[Rows of pointing data]
########################################
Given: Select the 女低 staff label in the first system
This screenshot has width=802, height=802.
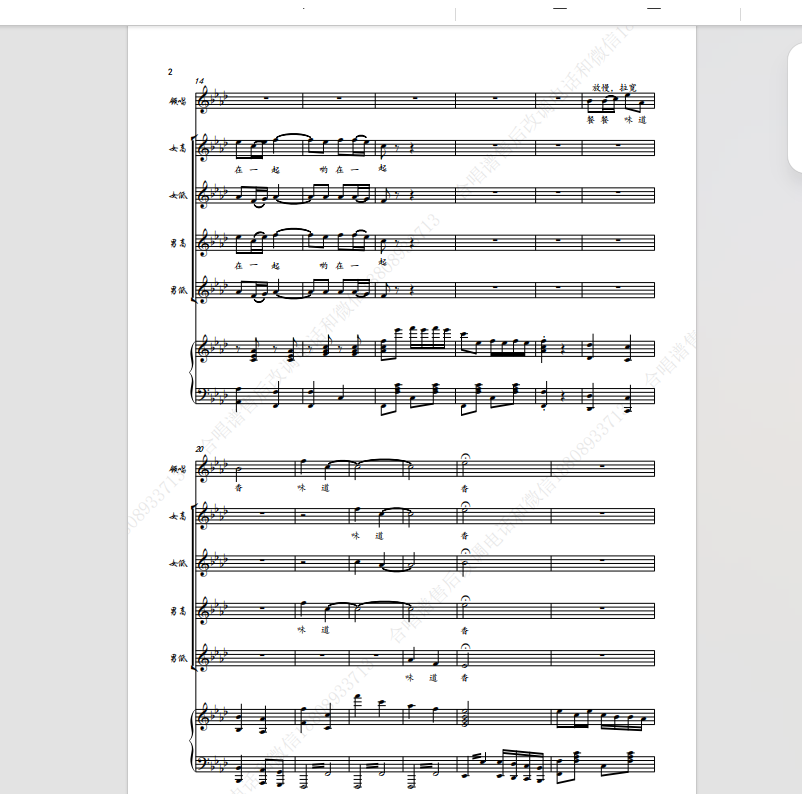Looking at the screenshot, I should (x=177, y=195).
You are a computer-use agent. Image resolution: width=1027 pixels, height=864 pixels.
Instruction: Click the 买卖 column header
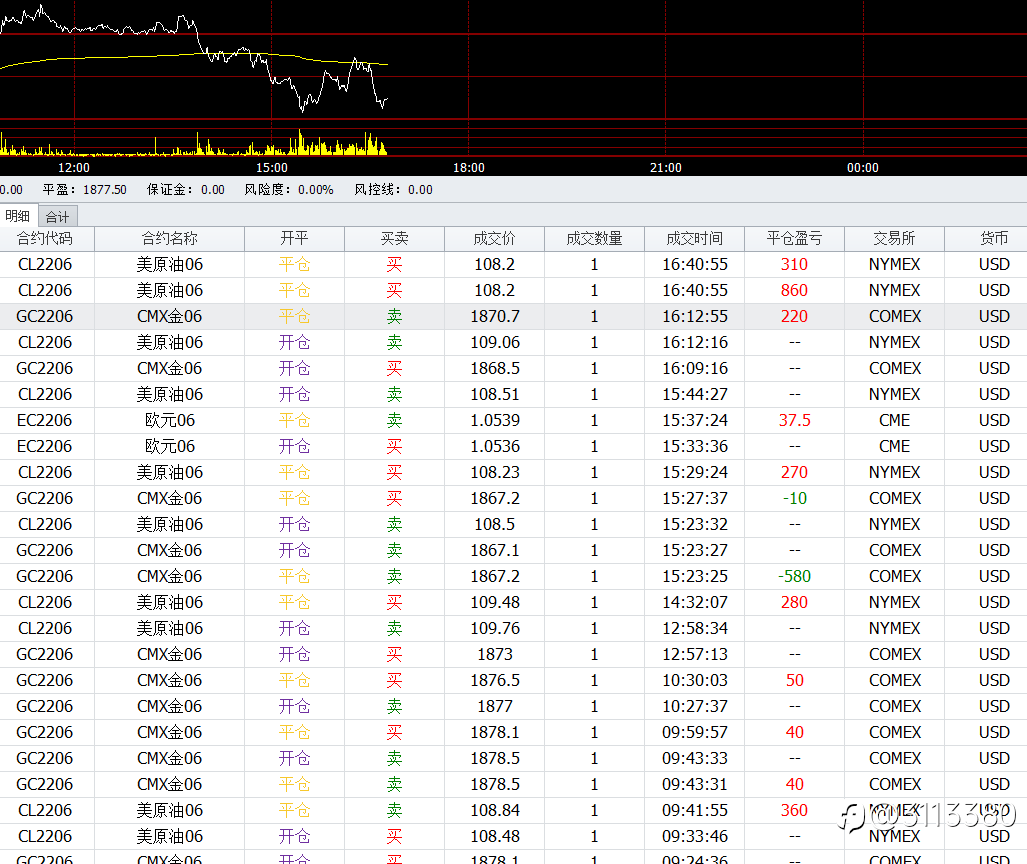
########################################
Set problem: Extract all of the lines above word for word, omitting the pictures from your answer.

Solution:
Given: Select the 女低 staff label in the first system
This screenshot has width=802, height=802.
Looking at the screenshot, I should (x=177, y=195).
You are a computer-use agent. Image resolution: width=1027 pixels, height=864 pixels.
Instruction: Click the 买卖 column header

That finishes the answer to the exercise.